I remember reading a saying somewhere which said its strange how 2 strangers become friends, & then best friends, then lovers, n then go back to becoming strangers again.
For a lucky few these words might sound a lie coz they are happily married to the once stranger. But for most of us these mere words strike right where it’s meant to strike. And it pains like hell. No matter how much u say or believe that you’ve moved on but you never move on to an extent when the other’s presence doesn’t affect you. At such times even time fails to heal your wounds.
No matter in what circumstances you became apart, (Parents, religion, society, betrayel, misunderstanding), no matter what, a glimpse of the other person brings all those memories right back on your face & with memories brings back all the pain & suffering.

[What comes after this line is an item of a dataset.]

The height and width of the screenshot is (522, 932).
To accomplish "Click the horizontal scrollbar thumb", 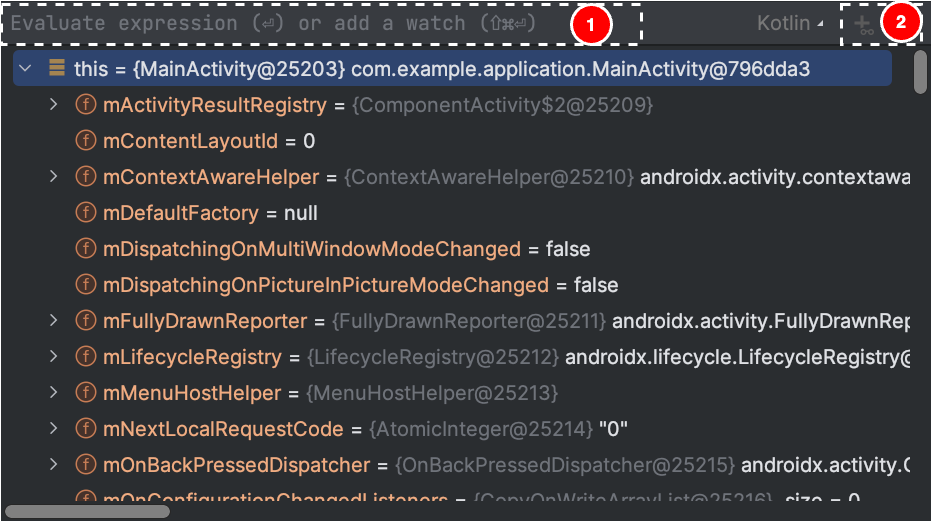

With today’s technology it’s not important for someone to be physically present to make us feel their presence. With internet and social networking sites you are everywhere, every time which makes moving on even harder. You tend to come across them every now n then.
At times I don’t understand the human mentality. I’ve come across dozen’s of people whose been dumped & betrayed and they still keep on crying for the one who betrayed them while the betrayer is having a good time. And the worse part is they know you are sad & broken but still they wouldn’t care & take pleasure out of it. They say you are still their friend and they would keep coming on to your face every now n then just to make you realize that you are not good enough for them & like fools you show them that you are broken without realizing the fact that they are just there to rub salt on your wounds. Why would you cry for someone who’s betrayed you? Why would you cry for loosing someone who never or at least now doesn’t love you? Why would you cry for someone who doesn’t need you? Shouldn’t it be the opposite way? The one who betrayed is on the losing side coz he/she lost someone who loved them. I guess none of us have the answers coz we are human. It’s just the human mindset. It’s just that God has designed us to be emotional fools. It’s a feeling that even your best efforts aren’t good enough to win the other.

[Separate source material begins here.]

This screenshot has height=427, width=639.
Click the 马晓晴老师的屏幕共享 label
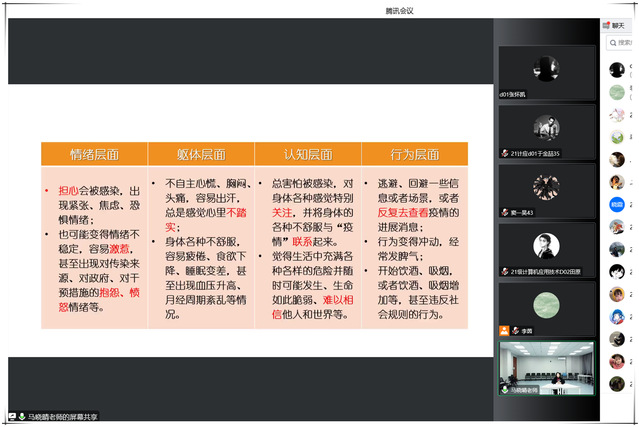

Actually we all go through this at least once in a life time. We love, we fail, we fall, we stand and then we move on. And then you come across them, then the memories come and then yet another fall and another stand. With time you learn to live with it. And then comes a time when they come and you stand strong. You suppress the pain and show them that it doesn’t really matter if he/she is there or not life still goes on. Then you don’t meet often, you don’t check their social networking profiles anymore and then with time you become almost strangers.
I know this is not all about relationship failures but I also know that majority of us can relate to this.